Preciado wasn’t a signatory on Pidegro’s bank account with Mr. Camp and Mrs. Down, according to documents and interviews. In court records, Mr. Liss said Mr. Camp had “primary” control of the Pidegro account.

As the money disappeared, so too did the company’s prospects.

Pidegro LLC shut down early in 2006, less than three years after its founding. Meanwhile, Mr. Camp and his business encountered other legal problems.

Last year, the Justice Department sued Mr. Camp and Universal Business along with a Texas accountant, saying they told tax clients — including at least seven former or current NFL players — that they could amend old tax returns to get big refunds from investments in a “sham” gold-mining company.

Mr. Camp disputed the accusations, but said he didn’t have the money to fight the federal lawsuit and was planning to retire anyway.

A different account

Despite her guilty plea, Preciado disputes just about every aspect of the government’s case against her. In a recent restitution hearing, she denied ever misleading the Valeses about the security of their loan.

She said Mr. Vales had done business with her in the past, including deals involving smaller unsecured loan transactions. “There is no history of deceit, there is a history of success” of past business between Mr. Vales and Preciado, said her defense lawyer, Mr. Shalleck.

In addition, Preciado said she told Mr. Vales about her involvement with Pidegro months before the loan. And while prosecutors say Preciado was “very persistent” in pitching the loan deal to the couple, she said it was Mr. Vales who first approached her.

Mr. Vales walked into my office and said, ‘You haven’t given me any loans,’” she testified, adding that Mr. Vales pushed for a higher interest rate.

Preciado also said she, too, was surprised when she found out Mrs. Down’s name wasn’t on the title of the Bethesda property. But she said that she told Mr. Vales, and he was willing to lend the $350,000 as a “personal loan.”
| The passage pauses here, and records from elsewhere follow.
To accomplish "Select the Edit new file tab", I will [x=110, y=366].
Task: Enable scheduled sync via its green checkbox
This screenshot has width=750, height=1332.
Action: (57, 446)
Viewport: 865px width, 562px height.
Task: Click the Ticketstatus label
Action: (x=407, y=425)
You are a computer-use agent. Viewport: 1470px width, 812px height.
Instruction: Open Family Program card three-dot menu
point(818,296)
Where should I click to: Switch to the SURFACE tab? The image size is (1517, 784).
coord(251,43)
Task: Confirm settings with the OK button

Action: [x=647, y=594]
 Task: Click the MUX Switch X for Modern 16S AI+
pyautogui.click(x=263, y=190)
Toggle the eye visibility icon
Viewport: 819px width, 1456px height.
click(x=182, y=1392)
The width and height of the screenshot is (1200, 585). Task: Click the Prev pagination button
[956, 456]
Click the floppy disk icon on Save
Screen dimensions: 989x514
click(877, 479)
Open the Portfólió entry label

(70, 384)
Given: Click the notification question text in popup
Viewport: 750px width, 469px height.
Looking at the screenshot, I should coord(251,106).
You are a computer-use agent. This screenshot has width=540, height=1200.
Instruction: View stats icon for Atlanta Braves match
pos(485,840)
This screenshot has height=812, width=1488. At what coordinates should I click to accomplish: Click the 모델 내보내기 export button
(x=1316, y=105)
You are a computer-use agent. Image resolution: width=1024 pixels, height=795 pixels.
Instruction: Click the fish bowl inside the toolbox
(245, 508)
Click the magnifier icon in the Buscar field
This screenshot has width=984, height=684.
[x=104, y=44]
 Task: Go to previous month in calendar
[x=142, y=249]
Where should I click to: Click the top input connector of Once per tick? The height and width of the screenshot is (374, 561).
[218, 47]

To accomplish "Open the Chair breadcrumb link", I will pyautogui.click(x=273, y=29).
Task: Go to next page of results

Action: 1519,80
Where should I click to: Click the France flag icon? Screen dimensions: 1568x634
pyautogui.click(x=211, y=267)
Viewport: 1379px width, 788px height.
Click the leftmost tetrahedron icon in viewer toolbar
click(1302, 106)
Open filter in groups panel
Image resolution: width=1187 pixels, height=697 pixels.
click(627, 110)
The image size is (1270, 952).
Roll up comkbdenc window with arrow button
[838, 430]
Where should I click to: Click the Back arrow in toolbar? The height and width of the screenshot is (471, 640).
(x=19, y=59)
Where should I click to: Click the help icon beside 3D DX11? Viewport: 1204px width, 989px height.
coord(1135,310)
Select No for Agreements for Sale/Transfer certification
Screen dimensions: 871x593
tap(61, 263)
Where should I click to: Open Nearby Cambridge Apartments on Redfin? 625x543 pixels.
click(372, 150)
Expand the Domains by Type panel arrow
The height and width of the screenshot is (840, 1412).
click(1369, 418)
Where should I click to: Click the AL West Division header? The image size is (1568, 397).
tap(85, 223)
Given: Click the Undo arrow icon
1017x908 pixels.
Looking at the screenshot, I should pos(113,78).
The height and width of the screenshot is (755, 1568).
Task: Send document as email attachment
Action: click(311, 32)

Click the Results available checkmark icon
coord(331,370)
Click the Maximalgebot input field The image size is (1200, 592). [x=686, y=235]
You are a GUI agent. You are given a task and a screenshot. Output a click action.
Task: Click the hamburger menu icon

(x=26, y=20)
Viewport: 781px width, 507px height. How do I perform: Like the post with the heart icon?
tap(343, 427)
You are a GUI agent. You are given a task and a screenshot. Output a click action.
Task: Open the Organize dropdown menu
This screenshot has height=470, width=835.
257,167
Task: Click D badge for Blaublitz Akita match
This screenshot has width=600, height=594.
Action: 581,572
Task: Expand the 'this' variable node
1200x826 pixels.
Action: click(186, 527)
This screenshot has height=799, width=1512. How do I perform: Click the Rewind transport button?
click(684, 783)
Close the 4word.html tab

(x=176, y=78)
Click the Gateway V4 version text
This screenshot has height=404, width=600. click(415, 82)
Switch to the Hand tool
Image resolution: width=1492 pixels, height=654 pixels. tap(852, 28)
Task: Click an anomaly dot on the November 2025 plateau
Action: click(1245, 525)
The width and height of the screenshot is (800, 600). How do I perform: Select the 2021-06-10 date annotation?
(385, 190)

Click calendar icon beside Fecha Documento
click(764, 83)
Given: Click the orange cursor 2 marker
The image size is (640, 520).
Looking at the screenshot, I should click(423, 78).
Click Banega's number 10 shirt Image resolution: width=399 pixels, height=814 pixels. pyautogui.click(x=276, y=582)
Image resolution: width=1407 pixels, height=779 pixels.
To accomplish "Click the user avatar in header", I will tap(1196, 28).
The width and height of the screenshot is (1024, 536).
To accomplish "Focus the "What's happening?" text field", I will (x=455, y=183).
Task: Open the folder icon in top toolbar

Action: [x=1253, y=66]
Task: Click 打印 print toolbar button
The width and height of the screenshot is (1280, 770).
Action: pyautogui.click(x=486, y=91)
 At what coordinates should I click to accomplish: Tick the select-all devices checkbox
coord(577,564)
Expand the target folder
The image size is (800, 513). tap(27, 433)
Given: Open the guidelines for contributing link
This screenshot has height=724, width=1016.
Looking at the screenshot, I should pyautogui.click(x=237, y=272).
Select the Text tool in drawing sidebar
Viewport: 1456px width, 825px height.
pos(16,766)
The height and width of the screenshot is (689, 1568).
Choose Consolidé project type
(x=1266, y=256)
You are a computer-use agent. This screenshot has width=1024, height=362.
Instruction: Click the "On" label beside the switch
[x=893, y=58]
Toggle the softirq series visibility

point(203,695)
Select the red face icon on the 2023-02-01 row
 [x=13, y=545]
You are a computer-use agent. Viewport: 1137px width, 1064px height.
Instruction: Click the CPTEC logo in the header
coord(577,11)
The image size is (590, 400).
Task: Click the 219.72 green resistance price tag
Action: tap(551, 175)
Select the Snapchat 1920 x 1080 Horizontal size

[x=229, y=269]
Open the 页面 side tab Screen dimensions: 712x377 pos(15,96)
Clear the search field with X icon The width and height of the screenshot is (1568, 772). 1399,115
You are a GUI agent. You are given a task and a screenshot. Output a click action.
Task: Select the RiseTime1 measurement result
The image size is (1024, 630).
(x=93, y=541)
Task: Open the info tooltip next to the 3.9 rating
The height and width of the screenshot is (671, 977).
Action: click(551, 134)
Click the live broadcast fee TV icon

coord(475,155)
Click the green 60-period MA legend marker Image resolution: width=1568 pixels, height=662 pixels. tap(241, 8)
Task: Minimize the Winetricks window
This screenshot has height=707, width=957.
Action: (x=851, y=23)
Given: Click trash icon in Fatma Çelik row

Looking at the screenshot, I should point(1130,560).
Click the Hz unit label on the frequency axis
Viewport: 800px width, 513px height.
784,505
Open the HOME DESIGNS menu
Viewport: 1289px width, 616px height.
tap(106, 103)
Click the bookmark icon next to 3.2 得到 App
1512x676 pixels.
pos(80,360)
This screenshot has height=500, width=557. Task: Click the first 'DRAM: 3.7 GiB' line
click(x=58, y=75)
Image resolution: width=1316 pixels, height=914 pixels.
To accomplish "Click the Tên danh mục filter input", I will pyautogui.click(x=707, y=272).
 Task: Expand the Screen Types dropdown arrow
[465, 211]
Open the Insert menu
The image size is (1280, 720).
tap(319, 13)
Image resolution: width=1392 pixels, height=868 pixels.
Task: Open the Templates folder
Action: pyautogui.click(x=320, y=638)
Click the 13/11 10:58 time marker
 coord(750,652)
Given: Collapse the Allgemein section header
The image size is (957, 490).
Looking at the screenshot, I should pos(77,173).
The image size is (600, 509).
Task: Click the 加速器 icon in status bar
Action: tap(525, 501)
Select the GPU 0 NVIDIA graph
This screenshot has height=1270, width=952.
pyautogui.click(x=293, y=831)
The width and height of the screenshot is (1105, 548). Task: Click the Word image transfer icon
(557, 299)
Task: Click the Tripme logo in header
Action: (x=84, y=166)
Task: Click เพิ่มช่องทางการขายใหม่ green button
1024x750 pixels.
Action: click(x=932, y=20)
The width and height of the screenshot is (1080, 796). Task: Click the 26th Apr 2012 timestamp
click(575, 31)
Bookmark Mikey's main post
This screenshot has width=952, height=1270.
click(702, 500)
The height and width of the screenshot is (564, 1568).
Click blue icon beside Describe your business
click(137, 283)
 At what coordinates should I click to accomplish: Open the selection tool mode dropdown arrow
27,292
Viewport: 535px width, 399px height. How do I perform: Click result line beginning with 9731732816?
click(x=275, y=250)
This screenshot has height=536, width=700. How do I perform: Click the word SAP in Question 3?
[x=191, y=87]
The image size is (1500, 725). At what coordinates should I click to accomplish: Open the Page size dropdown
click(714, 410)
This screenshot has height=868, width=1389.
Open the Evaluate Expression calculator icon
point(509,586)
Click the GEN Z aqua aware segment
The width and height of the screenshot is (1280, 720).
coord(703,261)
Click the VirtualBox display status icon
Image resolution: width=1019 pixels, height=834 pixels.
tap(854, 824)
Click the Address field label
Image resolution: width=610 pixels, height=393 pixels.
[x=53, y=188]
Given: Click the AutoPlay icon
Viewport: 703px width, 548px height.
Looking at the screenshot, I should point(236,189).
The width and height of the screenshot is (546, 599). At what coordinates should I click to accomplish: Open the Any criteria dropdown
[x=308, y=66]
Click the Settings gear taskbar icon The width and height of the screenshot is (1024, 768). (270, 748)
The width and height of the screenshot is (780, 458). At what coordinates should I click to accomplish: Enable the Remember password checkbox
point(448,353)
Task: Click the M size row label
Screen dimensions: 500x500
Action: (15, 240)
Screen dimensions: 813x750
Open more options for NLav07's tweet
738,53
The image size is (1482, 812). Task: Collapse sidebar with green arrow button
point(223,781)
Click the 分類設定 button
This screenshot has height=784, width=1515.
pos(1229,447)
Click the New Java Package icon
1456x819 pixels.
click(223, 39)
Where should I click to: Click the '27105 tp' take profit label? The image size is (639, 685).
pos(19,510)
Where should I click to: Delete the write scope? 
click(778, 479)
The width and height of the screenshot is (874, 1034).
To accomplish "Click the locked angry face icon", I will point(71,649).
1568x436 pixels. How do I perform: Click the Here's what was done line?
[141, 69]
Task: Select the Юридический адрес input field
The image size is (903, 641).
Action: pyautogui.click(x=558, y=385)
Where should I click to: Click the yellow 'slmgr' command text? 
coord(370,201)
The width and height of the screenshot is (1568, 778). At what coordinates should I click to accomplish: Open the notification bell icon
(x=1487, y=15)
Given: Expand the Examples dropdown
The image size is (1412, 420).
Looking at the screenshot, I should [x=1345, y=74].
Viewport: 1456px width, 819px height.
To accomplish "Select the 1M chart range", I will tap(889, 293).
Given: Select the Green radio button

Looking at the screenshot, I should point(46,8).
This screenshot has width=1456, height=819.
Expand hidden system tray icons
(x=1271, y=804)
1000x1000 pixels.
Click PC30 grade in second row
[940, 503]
Finally, Mr. Shalleck said, Pidegro would have paid back Mr. Vales. He said the company even sent Mr. Vales a few checks. But the defense attorney said Pidegro collapsed once its officers became entangled in lawsuits over the loan deal.

Mr. Vales pulled the plug,” he said.

Yet after Mr. Shalleck and Preciado recounted her side of the story at a recent restitution hearing, Judge Algeo, who will sentence Preciado next month, wasn’t convinced.

“I think your client is a flat-out liar, and I send liars to jail who do this kind of thing for a long time,” he told Mr. Shalleck. “I do not believe a word she said.”